● Provided material:

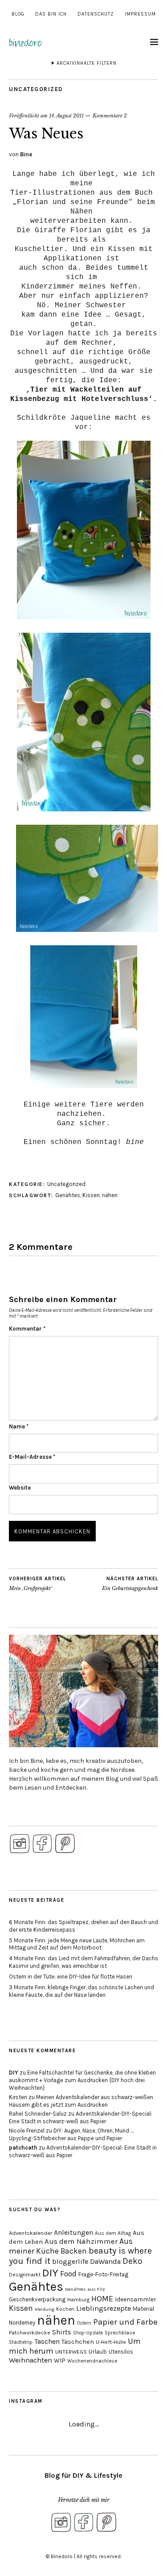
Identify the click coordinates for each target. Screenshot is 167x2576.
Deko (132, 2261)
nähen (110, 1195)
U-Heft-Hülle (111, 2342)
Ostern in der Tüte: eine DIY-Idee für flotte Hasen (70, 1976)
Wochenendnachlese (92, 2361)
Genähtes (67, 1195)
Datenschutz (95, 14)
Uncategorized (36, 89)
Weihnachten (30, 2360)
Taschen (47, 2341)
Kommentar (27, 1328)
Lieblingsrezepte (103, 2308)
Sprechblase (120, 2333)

* * *

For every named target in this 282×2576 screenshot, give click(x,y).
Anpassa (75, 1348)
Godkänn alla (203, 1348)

● Brief: If a line in the entries above contains the word "click", copy it.

● Response to the task:
Identify the click coordinates for each target. Screenshot is 167x2576.
For every named target in this 282×2576 screenshot, give click(x,y).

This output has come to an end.